Let $C^{\infty}(\mathbb{R})$ be the space of all infinitely differentiable complex-valued functions on $\mathbb{R}$. Define the metric \begin{align} d(f,g) = \sum_{n,m=0}^{\infty} 2^{-n-m}\frac{\sup_{x\in\mathbb{R}:|x|\leq n} |f^{(m)}(x)-g^{(m)}(x)|}{1+\sup_{x\in\mathbb{R}:|x|\leq n} |f^{(m)}(x)-g^{(m)}(x)|}. \end{align} Show that $(C^{\infty}(\mathbb{R}),d)$ is complete.
My attempt: Let $(f_k)_{k\in\mathbb{N}}$ be a Cauchy sequence in $(C^{\infty}(\mathbb{R}),d)$. Then we know that $(f_k^{(m)}(x))_{k\in\mathbb{N}}$ is a Cauchy sequence in $\mathbb{C}$ for each $m\in\mathbb{N}_{0}$ and each $x\in\mathbb{R}$. Since $\mathbb{C}$ is complete $(f_k^{(m)}(x))_{k\in\mathbb{N}}$ convergence to some $g_{m}(x)\in\mathbb{C}$ for each $m\in\mathbb{N}_{0}$ and each $x\in\mathbb{R}$.
Next, I want to show that $(f_k^{(m)})_{k\in\mathbb{N}}$ convergence uniformly to $g_{m}$ for each $m\in\mathbb{N}_{0}$ but not sure how to do it. At least I want to show that $g_{m}$ is continuous.
Since this seems to be where OP is struggling, I’m writing answer to prove the following: if on each $[-n, n]$, $f_k^{(m)} \to g^{(m)}$ uniformly, then $d(f_k, g) \to 0$.

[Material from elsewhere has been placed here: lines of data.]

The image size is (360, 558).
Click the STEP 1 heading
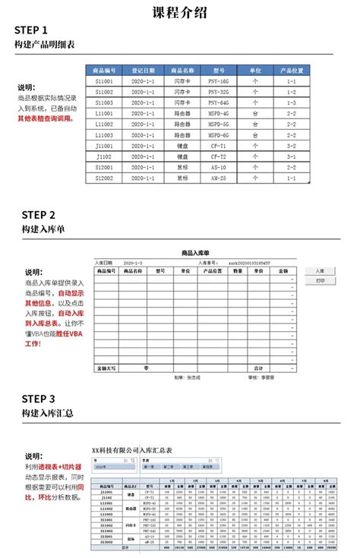tap(36, 30)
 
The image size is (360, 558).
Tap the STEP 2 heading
tap(38, 215)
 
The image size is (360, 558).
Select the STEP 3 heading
tap(38, 399)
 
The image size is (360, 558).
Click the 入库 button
tap(320, 270)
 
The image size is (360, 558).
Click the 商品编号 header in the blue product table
tap(104, 70)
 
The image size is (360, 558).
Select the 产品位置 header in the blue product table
tap(291, 70)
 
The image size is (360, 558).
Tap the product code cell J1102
tap(104, 156)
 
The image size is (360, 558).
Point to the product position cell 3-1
tap(291, 156)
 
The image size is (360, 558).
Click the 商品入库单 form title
tap(195, 252)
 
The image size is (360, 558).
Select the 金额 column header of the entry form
tap(282, 270)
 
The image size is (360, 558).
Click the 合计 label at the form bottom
tap(258, 368)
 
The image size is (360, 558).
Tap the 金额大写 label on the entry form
tap(106, 368)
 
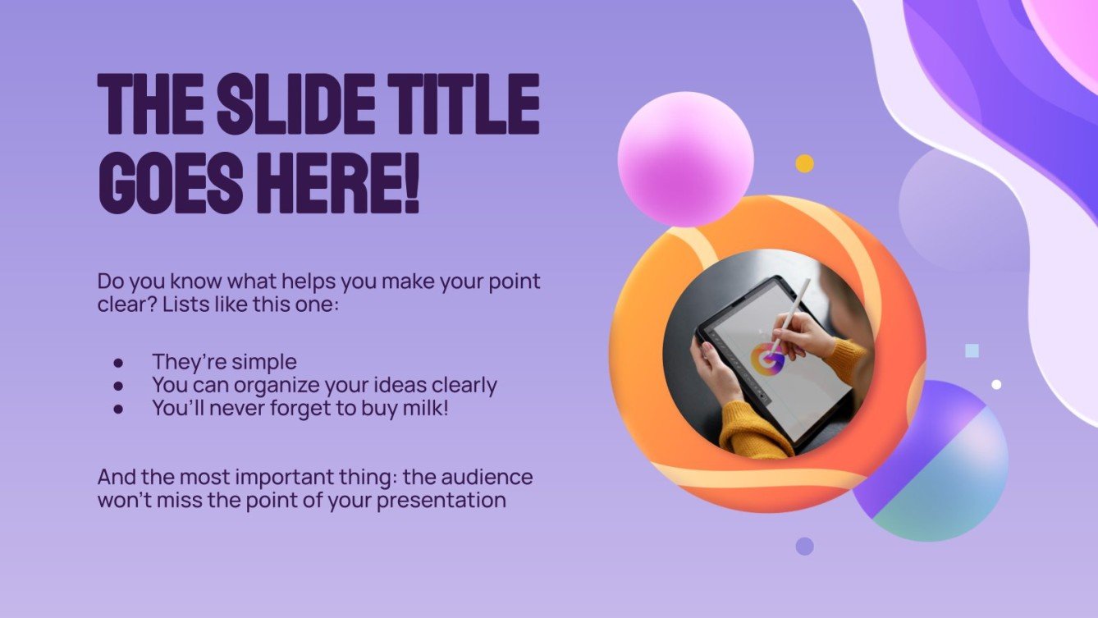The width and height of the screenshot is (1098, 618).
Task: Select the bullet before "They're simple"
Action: [119, 362]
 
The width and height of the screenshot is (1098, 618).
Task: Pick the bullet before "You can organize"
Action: [119, 385]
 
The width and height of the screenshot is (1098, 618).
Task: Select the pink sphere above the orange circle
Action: [685, 158]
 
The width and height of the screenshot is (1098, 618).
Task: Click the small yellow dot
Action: [804, 163]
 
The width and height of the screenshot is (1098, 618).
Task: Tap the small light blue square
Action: [972, 351]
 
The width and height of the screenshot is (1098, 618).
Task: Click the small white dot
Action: [996, 384]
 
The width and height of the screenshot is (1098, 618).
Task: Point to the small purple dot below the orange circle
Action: [804, 546]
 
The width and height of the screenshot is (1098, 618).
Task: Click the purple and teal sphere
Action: [936, 464]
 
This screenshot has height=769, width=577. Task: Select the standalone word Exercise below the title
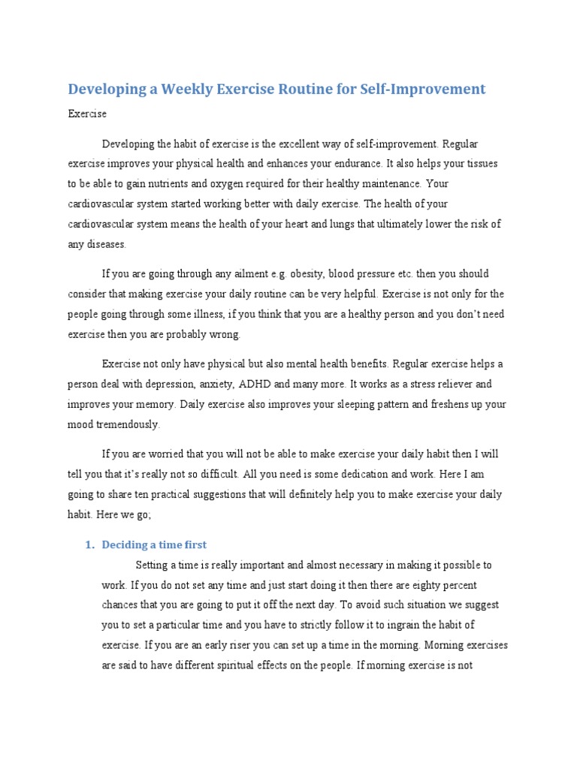point(87,114)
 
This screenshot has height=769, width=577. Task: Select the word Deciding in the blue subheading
point(124,545)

Let $\epsilon > 0$. Then there exists $N > 0$ s.t. $\sum_{n \geq N \vee m \geq N} 2^{-n-m} < \epsilon/2$ (here, $\vee$ means or). Thus,
$$d(f_k, g) < \sum_{n, m = 0}^{N-1} 2^{-n-m}\frac{\sup_{x\in\mathbb{R}:|x|\leq n} |f^{(m)}(x)-g^{(m)}(x)|}{1+\sup_{x\in\mathbb{R}:|x|\leq n} |f^{(m)}(x)-g^{(m)}(x)|} + \frac{\epsilon}{2}$$
Since for each $n$ and $m$, on $[-n, n]$, $f_k^{(m)} \to g^{(m)}$ uniformly, there exists $K > 0$ s.t., whenever $k \geq K$,
$$\frac{\sup_{x\in\mathbb{R}:|x|\leq n} |f^{(m)}(x)-g^{(m)}(x)|}{1+\sup_{x\in\mathbb{R}:|x|\leq n} |f^{(m)}(x)-g^{(m)}(x)|} < \frac{2^{n + m}}{2N^2}\epsilon$$
For all $n, m \leq N$. Thus, whenever $k \geq K$,
$$\begin{split} d(f_k, g) &< \sum_{n, m = 0}^{N-1} 2^{-n-m}\frac{\sup_{x\in\mathbb{R}:|x|\leq n} |f^{(m)}(x)-g^{(m)}(x)|}{1+\sup_{x\in\mathbb{R}:|x|\leq n} |f^{(m)}(x)-g^{(m)}(x)|} + \frac{\epsilon}{2}\\ &< \sum_{n, m = 0}^{N-1} 2^{-n-m} \frac{2^{n + m}}{2N^2}\epsilon + \frac{\epsilon}{2}\\ &= \epsilon \end{split}$$
So $d(f_k,g) \to 0$, as required.